Em tempo: a pesquisa foi desenvolvida no ano passado, quando o número de carros com motores flexíveis vendidos no mercado não era tão alto quanto o de hoje. Atualmente, pela oferta cada vez maior de modelos flexíveis, esse número atinge mais da metade do total de veículos comercializados.

Para ajudar o motorista a não ser ludibriado, a ANP bolou uma tática simples: acrescentar uma tintura laranja ao álcool anidro. Assim, se a bomba estiver colorida, o combustível que está ali não é o álcool hidratado, mas a mistura irregular. A medida, aprovada dia 8 de novembro em audiência pública, vai para o Diário Oficial e passará a valer 30 dias pós a data de publicação. A multa para o posto que comercializar o produto adulterado vai girar de R$ 20 mil a R$ 5 milhões. O consumidor pode denunciar o estabelecimento através do telefone da ANP: 0800- 900267.

De tanto as pessoas procurarem as concessionárias com problemas causados pelo álcool batizado, a Volkswagen já trabalha no desenvolvimento de peças mais resistentes à corrosão. Já a Fiat não considera correto encarecer o custo final do carro por causa de irregularidades externas, práticas ilícitas que não cabe às montadoras resolver.

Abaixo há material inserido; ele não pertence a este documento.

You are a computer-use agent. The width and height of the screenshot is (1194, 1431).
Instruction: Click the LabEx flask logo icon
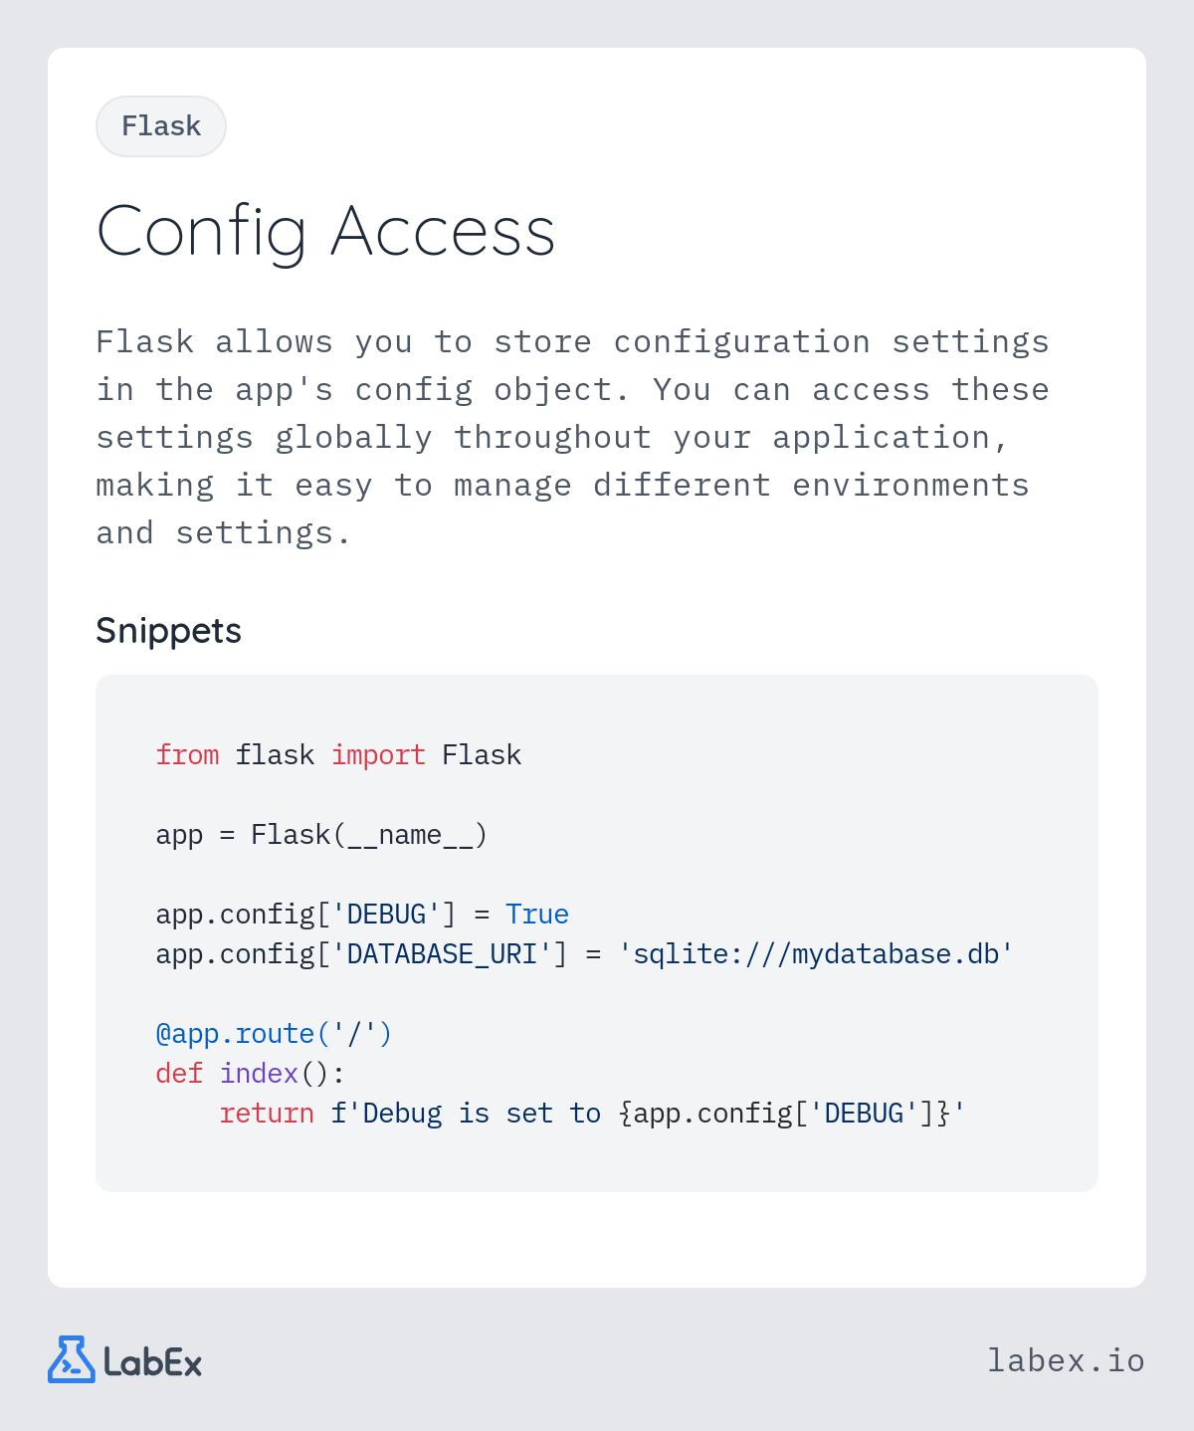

– Não há um padrão de adulteração, por isso fica difícil desenvolver peças adequadas às misturas que são usadas por aí. E não deveria ser da alçada da montadora fazer reparos causados por combustível batizado. Mas, como o problema não ocorre por vontade ou descaso do cliente, uma vez que muitos nem suspeitam da adulteração do álcool, estudamos caso a caso e muitas vezes efetuamos o conserto, mesmo que o problema não seja propriamente do carro – afirma Carlos Henrique.

Enquanto montadoras e motoristas quebram a cabeça para não sofrer com os piratas das bombas, a Associação Nacional dos Fabricantes de Veículos Automotores (Anfavea) se recusa a comentar qualquer coisa que diga respeito a álcool adulterado – embora sejam dela os dados apontando um prejuízo das montadoras de R$ 1, 7 milhão na substituição de peças danificadas pelo álcool molhado em carros ainda na garantia, entre abril de 2004 e janeiro de 2005. Dicas para o consumidor, problemas causados no veículo? A Anfavea se cala.

De olho na mistura

O problema

Álcool molhado, ou seja, o anidro acrescido de água não pura – com cloro e sais mineirais, por exemplo – e em quantidades muito acima do estabelecido.

As conseqüências

Corrosão e entupimento de componentes do motor e de todo o circuito percorrido pelo combustível. Bombas, bicos injetores, tubulações, borrachas, catalisador, câmara de combustão: todos sofrem. O prejuízo chega facilmente aos R$ 5 mil.

Os sintomas

Perda de potência, aumento no consumo e falhas no funcionamento do motor.

Previna-se

A utilização de corante laranja no álcool anidro, proposta pela ANP, vai se tornar obrigatória ano que vem. Então, olho na bomba: se o álcool estiver colorido, rejeite. Só serve se for transparente. Procure abastecer em posto de confiança, desconfie de preços excessivamente baixos e sempre peça nota fiscal – ela é seu álibi caso você queira brigar por ressarcimentos.

Denuncie

O consumidor pode denunciar o posto de gasolina irregular através do telefone da ANP: 0800-900267. O site é www.anp.gov.br. Também pode recorrer ao Procon. Consulte o telefone do seu Estado ou disque 1512. No Rio, pode-se ligar para 2233-5039.